On May 3, Connor resorted to brutality. Instead of arresting the children, he let loose the high-pressure water hoses, the police dogs, the police clubs. “They’ve turned fire hoses on those black girls. They’re rolling the little girl there, right there in the middle of the street.” Pictures of the dogs, the beatings, the hoses were national news. The critical moment came the next day when the next thousand young men and women, even grade schoolers, showed up to march again and face the dogs and hoses again. Some taunted the firemen: “Tomorrow we’ll bring soap.”

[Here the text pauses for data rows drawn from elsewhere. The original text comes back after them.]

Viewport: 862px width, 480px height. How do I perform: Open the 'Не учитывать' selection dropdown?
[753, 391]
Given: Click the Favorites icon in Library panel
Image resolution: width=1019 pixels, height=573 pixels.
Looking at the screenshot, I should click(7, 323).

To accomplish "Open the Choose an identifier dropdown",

On this day, the adults – the parents, aunts and uncles – decided it was time to defend their children. Some began throwing rocks and bottles at the cops and “began to organize their guns and knives and bricks.” The “non-violent” leaders talked them down. On May 6, a high-pressure hose slammed Rev. Shuttlesworth into a brick wall, hospitalizing him.
On May 7, with Shuttlesworth hospitalized, city leaders met with the SCLC for official negotiations, and there was no march. But demonstrators by the thousands flooded into downtown, blocked stores, sat in, paralyzed traffic. When the white negotiators broke to go for lunch, they couldn’t get lunch. At this point, they understood that the movement could not be stopped.
But there were more games to be played. The businessmen said they could work something out, but they couldn’t negotiate with the protests going on. President Kennedy had sent a representative who said the same thing. Dr. King and the others were ready to go along. But Rev. Shuttlesworth insisted that without constant pressure, negotiations would go nowhere, just as so many times before.
Shuttlesworth recalled telling King, “That’s what people are saying, you go to a point and then you stop.... You go ahead and call it off, and I know we’ve got around three thousand kids over there in the church. When I see on TV, that you have called it off, I will get up out of this, my sickbed, with what little ounce of strength I have, and lead them back into the street.” The protests did not stop. In less than 24 hours, an agreement was signed with these bankers and businessmen who represented “about 80% of the hiring power of Birmingham.” They met the demands put forward by the movement concerning public accommodations, hiring, and the release of prisoners.
The businessmen may have signed, but “Bull” Connor, Governor George Wallace, and the KKK were not ready to agree. Wallace sent 575 state troopers into Birmingham. The KKK rallied. On the night of May 11, Dr. King’s motel was bombed and his brother’s home was bombed. Neither was killed, but people immediately massed in the streets. Against the state troopers, they threw rocks, bottles, their bodies, fire. Seven stores burned.
President Kennedy mobilized the National Guard, replacing Wallace’s and Connor’s forces, to prevent things from spinning further out of control.
Nonetheless, the black population of Birmingham had won its victory. Meeting fire with fire, they backed off all the forces of segregation. And they let loose a massive wave of protests.
Within ten weeks, 758 demonstrations erupted in 186 cities across the South. At least 14,733 persons were arrested. People had learned that organized collective action could succeed.
Rewriting history, school books give credit to Kennedy for introducing the Civil Rights Act in 1963. But credit for the crumbling of segregation belongs to the black population of Birmingham. Only after Birmingham scared Kennedy did he make his move. And only when the movement kept pushing, scaring Johnson, did he push the bill through and sign it in 1964.
In a way, Birmingham summed up the development of the black movement of the 1960s. Those who counseled patience and negotiations were bypassed as more people were ready to stand up to the established order, including by meeting force with force. In Birmingham, the movement showed that the more people shook that order, the more fruit fell from the tree.